Sheng player Wu, who played with the Silk Road Ensemble, a music project launched by renowned cellist Yo-Yo Ma, during the festival in 2018, says: "As a musician, I am very glad to be part of this festival and during the past 15 years, the festival makes music more accessible, more entertaining, and allows all of us to share emotion and passion through music.

"If we compared the 25-year-old festival to a 25-year-old person, we would see a young adult, who is strong, independent and shoulders responsibility in society. It's very exciting."

Zhao Cong, principal pipa player of the China National Traditional Orchestra, who is also the president of the company, says: "I performed at the first Beijing Music Festival when I was a student of the Central Conservatory of Music. It was an unforgettable experience. Thanks to the festival, I saw and worked with many great musicians. It offered me, then a young student, valuable experience."

Besides the Beijing concert, the 25th anniversary celebration will also be marked with a special forum hosted by the Asia Society in New York on Wednesday.

Musicians, who have worked closely with the Beijing Music Festival over the past 25 years, will join the forum, including American composer-conductor Leonard Bernstein's daughter Jamie Bernstein, composers Zhou Long, Du Yun and Zhou Tian.

They will review the achievements of the festival, especially its contribution to cultural communication between the East and the West, as well as sharing their own stories with the festival.

"Since its inception, the Beijing Music Festival has played an important part of connecting with the world and providing a platform for cultural exchange. Many plans and curations are deeply connected to the theme of linking to the world," says Zou Shuang, artistic director of the Beijing Music Festival, who will deliver an online video speech during the forum.

It all started with Yu, then a 33-year-old young and ambitious conductor, who arrived in Beijing from Hamburg, Germany, in 1997.

Born in 1964 into a musical family in Shanghai, Yu received his early musical education from his grandfather Ding Shande, a veteran Chinese composer, and went on to study at the Shanghai Conservatory of Music and the Hochschule der Kunste Berlin.

"At that time, I wanted to do something, which was pioneering and no one ever did before. I shared my vision with some of my friends and one idea came to me: Is it possible to launch a professional and international music festival in Beijing?" recalls Yu.

Then in October 1998, the first Beijing Music Festival kicked off.
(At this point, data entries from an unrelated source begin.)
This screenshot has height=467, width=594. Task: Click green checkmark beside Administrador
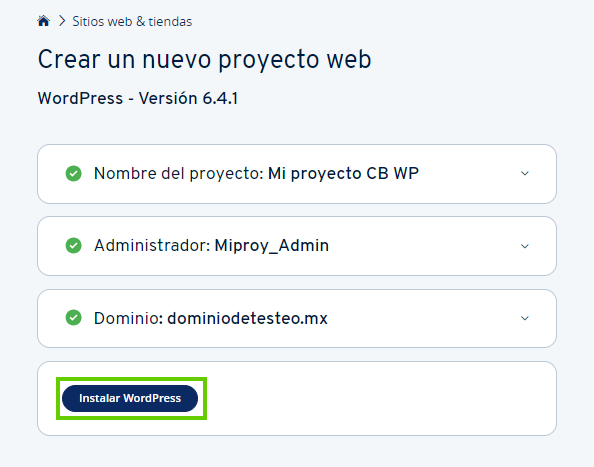click(x=73, y=245)
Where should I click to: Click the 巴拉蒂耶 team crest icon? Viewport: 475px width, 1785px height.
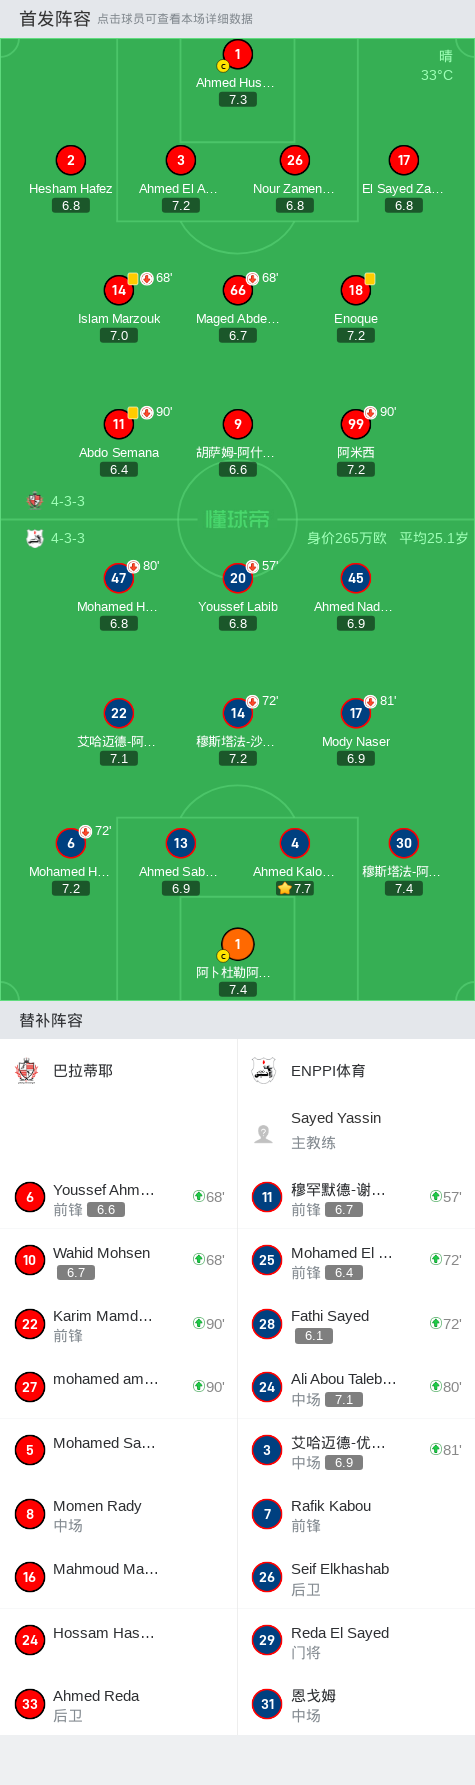tap(27, 1070)
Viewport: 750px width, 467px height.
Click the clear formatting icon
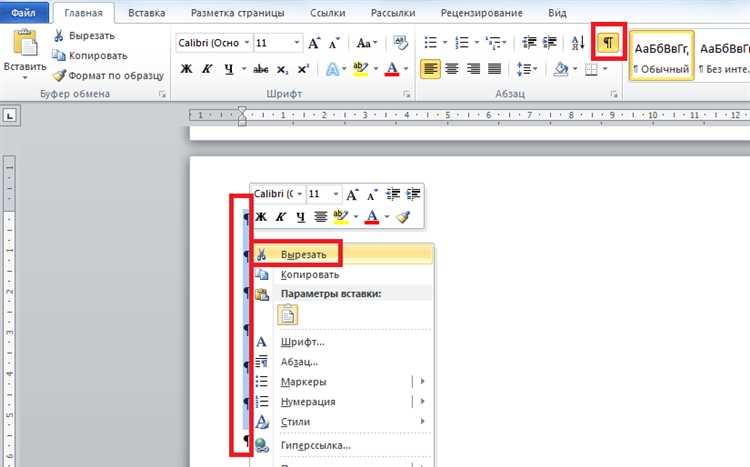[400, 43]
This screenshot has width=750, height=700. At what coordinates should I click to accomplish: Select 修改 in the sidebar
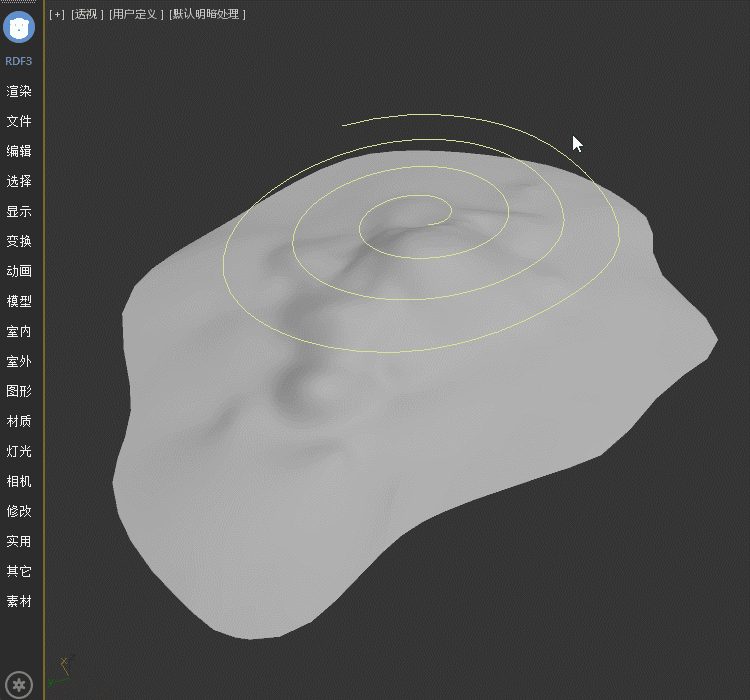(x=19, y=511)
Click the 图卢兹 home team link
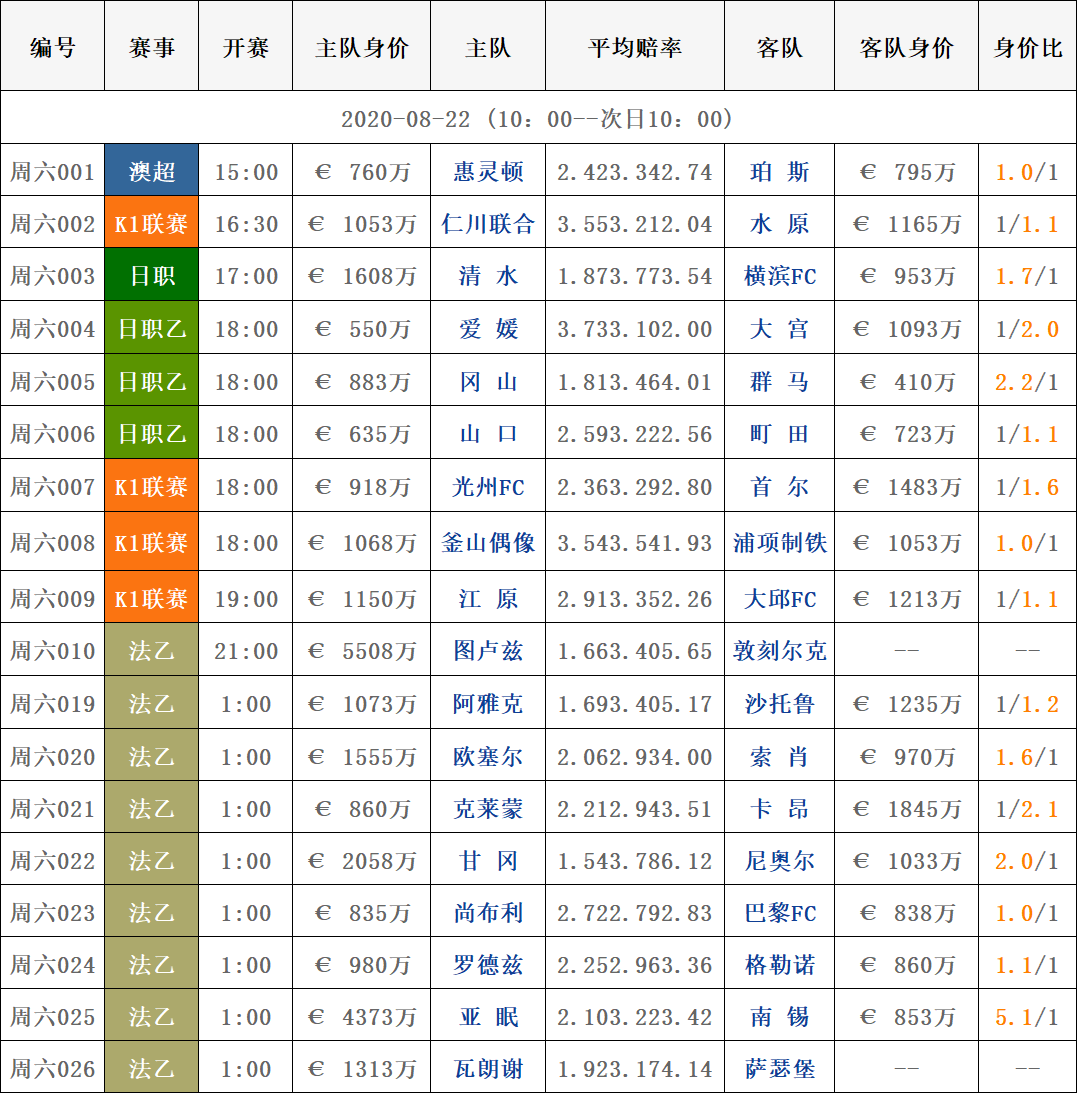Image resolution: width=1077 pixels, height=1093 pixels. pos(488,651)
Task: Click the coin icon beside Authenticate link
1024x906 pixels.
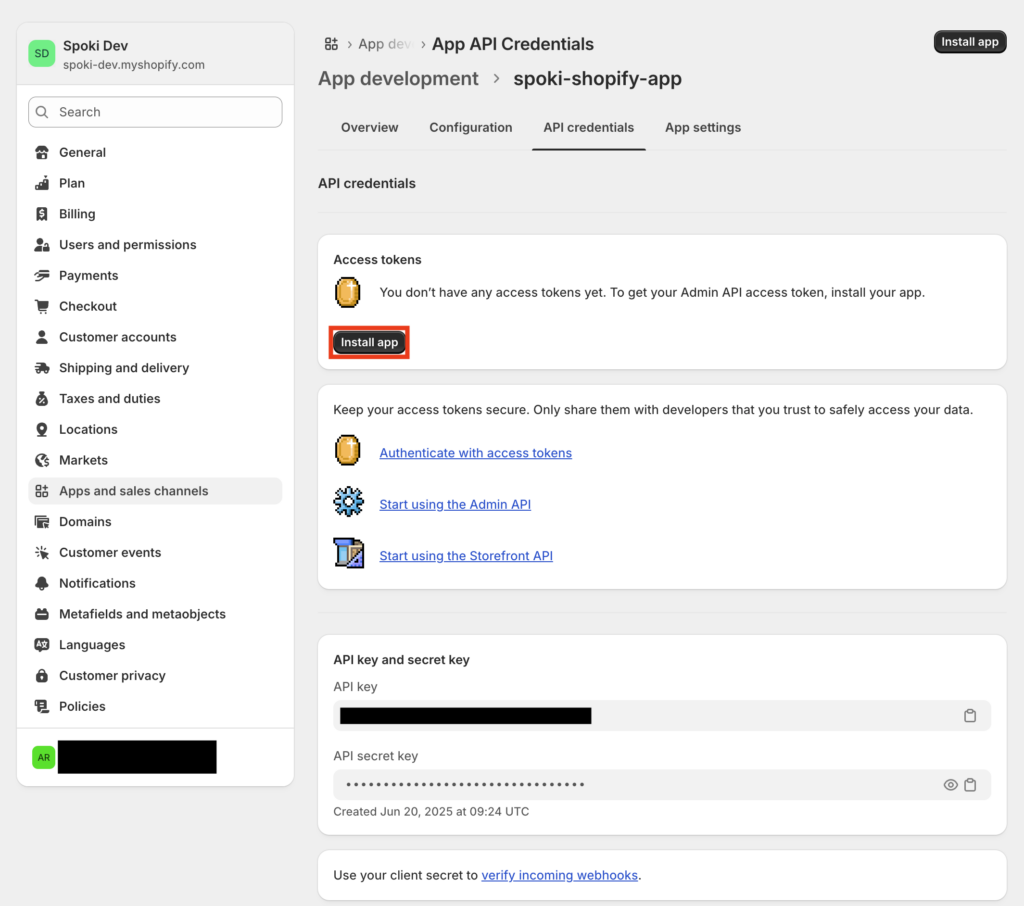Action: coord(348,452)
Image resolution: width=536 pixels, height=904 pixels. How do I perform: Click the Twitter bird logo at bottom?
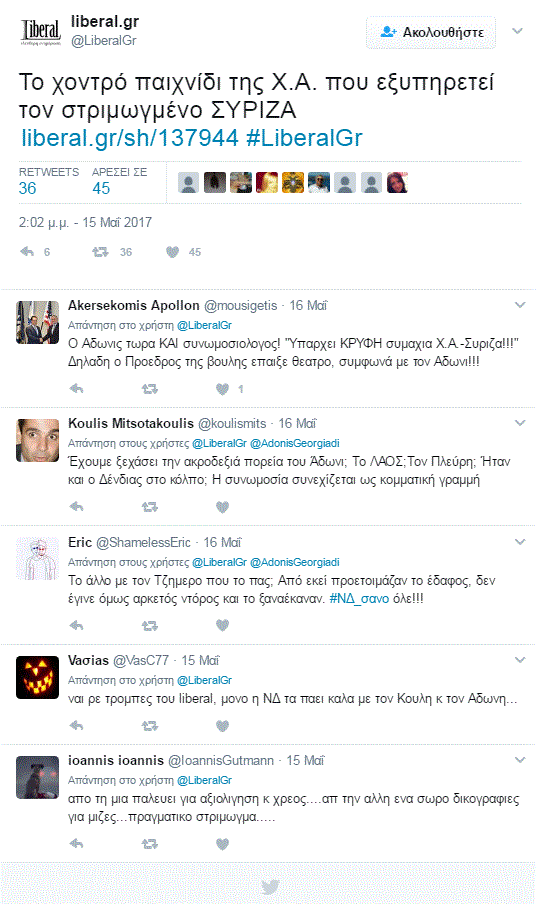[270, 887]
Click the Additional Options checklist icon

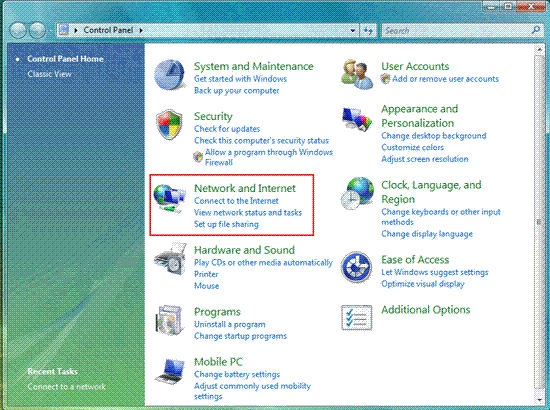pyautogui.click(x=357, y=317)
Ensembles and renowned musicians from more than 10 countries, such as Germany, France, Russia and the United States, joined the festival with top Chinese musicians for two-week-long programs ranging from operas, chamber music to recitals.

At that time, the classical music scene in China was quite different with smaller audiences and fewer venues for classical music compared to today's booming scene. Yu, along with his team, worked hard to keep the festival going. Since it was launched in 1998, the festival has been held in Beijing every autumn, which is credited with popularizing classical music in China and fostering a new generation of classical musicians and music lovers.

In the past 24 years, the festival has commissioned 22 works with composers from home and abroad, such as Howard Shore, Aaron Zigman, Tan Dun and Chen Qigang. In 2002, the festival introduced its China Concept program, which brings Chinese musicians and their works to the world.

So far, the festival has staged 56 opera productions, 36 of which were premiered. For example, in 2005, the festival gave the Chinese premiere of the full cycle of Richard Wagner's Der Ring des Nibelungen. Since then, the festival has presented German and Austrian operas by Wagner and Richard Strauss. To attract bigger audiences, the festival has been bringing classical music to Beijing's urban landmarks, such as the popular commercial area Sanlitun and the Great Wall.

Supporting and offering opportunities for young musicians have always been a key mission for the festival, Yu says.

"From a young conductor in his early 30s to a conductor who is approaching 60 years old, I devoted my best 25 years to the Beijing Music Festival. I feel very happy," says Yu, who stepped down from the position of the festival's artistic director and handed it over to Zou in 2018.